As a lifelong fan of Sonic the Hedgehog, it’s fair to say that times have been difficult over recent years. The magic captured from the original three games, along with the likes of Sonic the Hedgehog Chaos and Sonic and Knuckles, was somewhat lost as years went by.
In order to remedy this downward trend, Sega announced back in July it would return Sonic to his roots with next year’s Sonic Mania. It was also confirmed that the game would feature remixed levels from the 90’s trilogy of games (as well as Sonic and Knuckles and Sonic CD), which will feature new bosses, levels and moves. It seemed that Sega had a formula for a game that would be great fan service for those who were there from the start, with some fresh content to keep things interesting. Heading down to this year’s EGX, I managed to get some hands-on time with the game. Checking out the screens while in the queue, it was clear that my time with the Sonic Mania would be short. Players had a choice between a remixed version of the classic Green Hill Zone from Sonic 1, or a brand new level entitled Studiopolis. I opted for the latter.

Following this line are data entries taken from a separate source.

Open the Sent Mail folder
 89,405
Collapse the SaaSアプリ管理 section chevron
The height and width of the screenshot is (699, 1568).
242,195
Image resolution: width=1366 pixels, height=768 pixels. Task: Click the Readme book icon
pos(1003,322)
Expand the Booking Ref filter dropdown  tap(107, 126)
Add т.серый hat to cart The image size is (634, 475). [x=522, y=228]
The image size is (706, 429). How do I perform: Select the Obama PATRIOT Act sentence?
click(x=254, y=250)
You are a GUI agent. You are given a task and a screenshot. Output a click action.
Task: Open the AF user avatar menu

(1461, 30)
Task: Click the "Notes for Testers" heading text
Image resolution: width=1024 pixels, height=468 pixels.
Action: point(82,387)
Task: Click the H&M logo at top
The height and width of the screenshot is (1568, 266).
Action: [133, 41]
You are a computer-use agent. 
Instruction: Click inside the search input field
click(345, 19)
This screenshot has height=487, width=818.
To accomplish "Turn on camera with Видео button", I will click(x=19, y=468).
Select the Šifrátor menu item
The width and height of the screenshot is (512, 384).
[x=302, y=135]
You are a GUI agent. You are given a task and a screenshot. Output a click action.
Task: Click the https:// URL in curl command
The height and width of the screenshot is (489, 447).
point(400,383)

Playing through the neon-soaked Studiopolis Zone would bring back a lot of fond memories, but also a sense of excitement of what was to come when the game eventually releases. If you’ve played a classic Sonic game before, you’ll feel immediately at home with how it handles. Simplistic controls are once again the order of the day, with the A button (or X on PS4) to jump and tapping it with the down direction to pull off the spin dash. It has stripped away a lot of the jargon that has plagued later Sonic entries and brought it back to the core principles of where it all started, mainly collecting rings at high speeds from left to right. It felt like playing one of the games of old, so much so I felt the urge to switch to the D-Pad from the stick on the Xbox controller just for the nostalgic feels.
The overall play time was only a few minutes, as it was with the original games. It was your typical first act of a Sonic level in terms of difficulty, though it required more than going in the right direction for a short period of time to complete the level. It felt like Sonic 2’s Chemical Plant Zone, with intertwining ramps than benefited from rolling over running, and the classic spin dash was often required to progress. Enemies were of a similar variety, mainly consisting of pesky spikes and mechanized insects to knock you off rotating platforms and spill your rings at your earliest inconvenience. (My one regret was not collecting enough rings to unlock the bonus stage.) The graphics were of a familiar old school and overly colorful state, and the funky, upbeat soundtrack was there as to be expected, with the level leaning towards the visual stylings of Sonic CD.
What was most impressive was the attention to detail, particularly if you also grew up playing Sega consoles. The level featured not just the same sense of gameplay that was offered up all those years ago, but the odd Easter Egg here and there. These features helped give the experience a vintage feel. (For example, a neon sign flashing the words “Pink Bot” was a clear reference to the Pine Pot sign above the café in the background of the first boss fight in the legendary beat-em-up game Streets of Rage.) Daytona USA fans will also recognize a “High Class Hornet” van as you speed your way towards the end of the level, referencing the trademark Hornet car found in the game. There were a few other neat features, with TV screens of a retro-style Eggman dancing with a cane, and having to fly up through a popcorn machine to complete the level. Fans who remember the mecha-crab infested Spring Yard Zone from Sonic 1 will also notice the words “Cope” and “CPU” in the background and some junctures.
Overall, it was a positive (albeit short) preview of what’s to come in Spring 2017. There was quite a lot to process in the few minutes I managed to spend playing Sonic Mania, but what I did take away from it was that the series could see a return to form in the near future.